Build a lead scoring system that helps your sales team focus on the prospects most likely to convert.

Scrappy Team
January 6, 2025
6 min read

Not all leads are created equal. A proper scoring system helps you focus on the 20% of leads that drive 80% of revenue.

What Is Lead Scoring?

Lead scoring assigns a numerical value to each lead based on how likely they are to become a customer.

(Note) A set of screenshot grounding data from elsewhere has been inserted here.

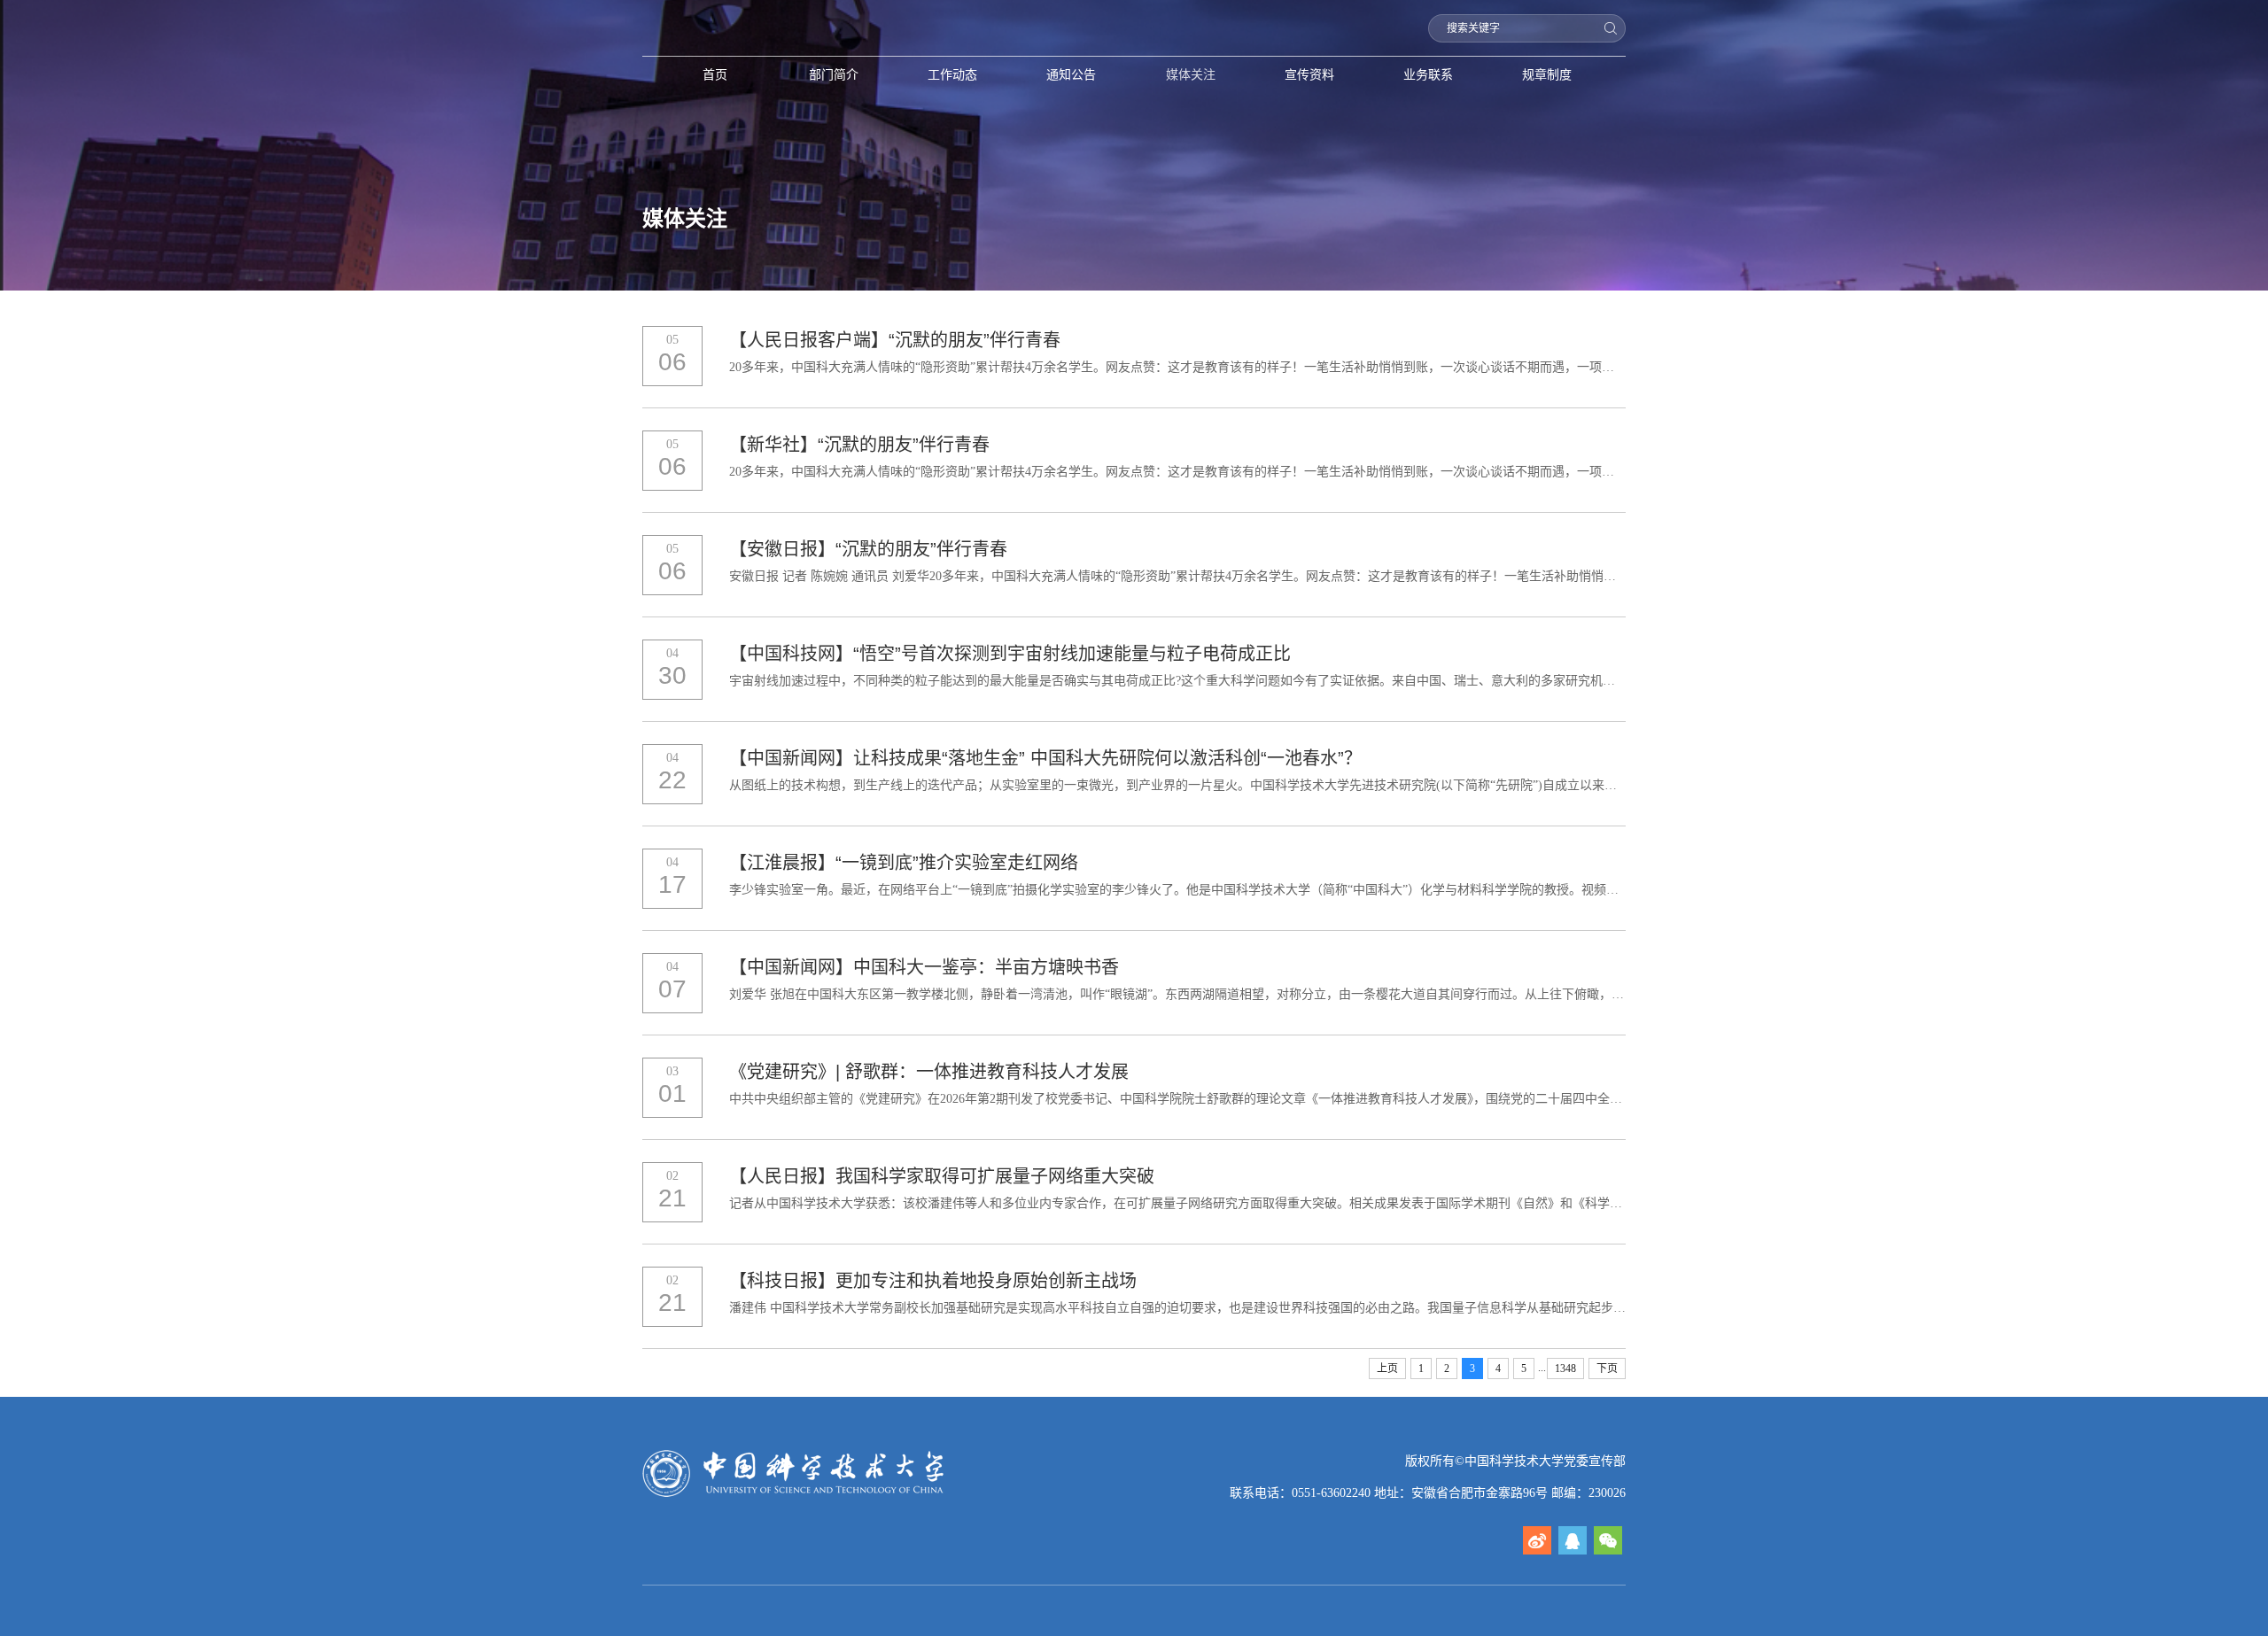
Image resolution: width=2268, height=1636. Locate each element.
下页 (1607, 1368)
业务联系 (1428, 74)
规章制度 (1547, 74)
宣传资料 (1309, 74)
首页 (715, 74)
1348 (1565, 1368)
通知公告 (1071, 74)
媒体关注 (1191, 74)
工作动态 (952, 74)
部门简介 (833, 74)
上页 (1387, 1368)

Higher scores = higher priority.

Two scoring dimensions:

  1. Fit Score — How well they match your ideal customer profile
  2. Engagement Score — How interested they appear based on behavior

Combined, these tell you: "Should we pursue this lead, and how urgently?"

Why Lead Scoring Matters

Without scoring:

  • Sales wastes time on poor-fit leads
  • Hot prospects get lost in the noise
  • No objective way to prioritize
  • Marketing and sales argue about lead quality

With scoring:

  • Sales focuses on highest-potential leads
  • Fast response to buying signals
  • Clear, shared definition of "qualified"
  • Data-driven marketing optimization

Building Your Fit Score

Fit scoring evaluates static attributes that indicate potential.

Company Attributes

Industry (0-25 points)

  • Exact target industry: 25
  • Adjacent industry: 15
  • Unknown: 10
  • Excluded industry: 0

Company Size (0-25 points)

  • Sweet spot (e.g., 50-500 employees): 25
  • Acceptable range: 15
  • Too small or too large: 5
  • Unknown: 10

Revenue (0-20 points)

  • Ideal range: 20
  • Acceptable: 10
  • Outside target: 0

Geography (0-15 points)

  • Primary market: 15
  • Secondary market: 10
  • Serviceable: 5
  • Excluded: 0

Contact Attributes

Title/Seniority (0-25 points)

  • Decision-maker: 25
  • Influencer: 15
  • End-user: 10
  • Unknown: 5

Department (0-15 points)

  • Primary buying department: 15
  • Related department: 10
  • Unrelated: 5

Example Fit Scoring Matrix

| Attribute | Value | Points | |-----------|-------|--------| | Industry | SaaS | 25 | | Employees | 150 | 25 | | Revenue | $10M | 20 | | Location | USA | 15 | | Title | VP Sales | 25 | | Department | Sales | 15 | | Fit Score | | 125 |

Building Your Engagement Score

Engagement scoring tracks behavior that signals interest.

Website Behavior

Page visits (cumulative)

  • Pricing page: +20 per visit
  • Demo/trial page: +25 per visit
  • Case studies: +10 per visit
  • Blog posts: +5 per visit
  • Careers page: -10 (probably job seeker)

Session data

  • Return visit: +15
  • 5+ pages per session: +10
  • 10+ minutes on site: +15

Email Engagement

Actions

  • Email open: +5
  • Link click: +15
  • Reply: +30
  • Meeting booked: +50

Patterns

  • Opened 3+ emails: +20
  • Clicked multiple links: +25
  • Forwarded email: +35

Other Signals

Content engagement

  • Downloaded whitepaper: +20
  • Registered for webinar: +30
  • Attended webinar: +40
  • Requested demo: +50

Social signals

  • Connected on LinkedIn: +10
  • Engaged with post: +15
  • Visited company LinkedIn: +10

Decay Factor

Engagement loses value over time:

  • Last 7 days: Full value
  • 8-30 days: 75% value
  • 31-60 days: 50% value
  • 60+ days: 25% value

Combining Fit + Engagement

Create a simple matrix:

| | Low Engagement (0-50) | Medium (51-100) | High (100+) | |--|----------------------|-----------------|-------------| | High Fit (100+) | Nurture | Prioritize | Hot Lead | | Medium (50-99) | Monitor | Nurture | Qualify | | Low (0-49) | Discard | Monitor | Investigate |

Lead Categories

Hot Leads (High Fit + High Engagement)

  • Action: Immediate sales outreach
  • Response time: Within 1 hour
  • Assignment: Senior rep

Priority Leads (High Fit + Medium Engagement)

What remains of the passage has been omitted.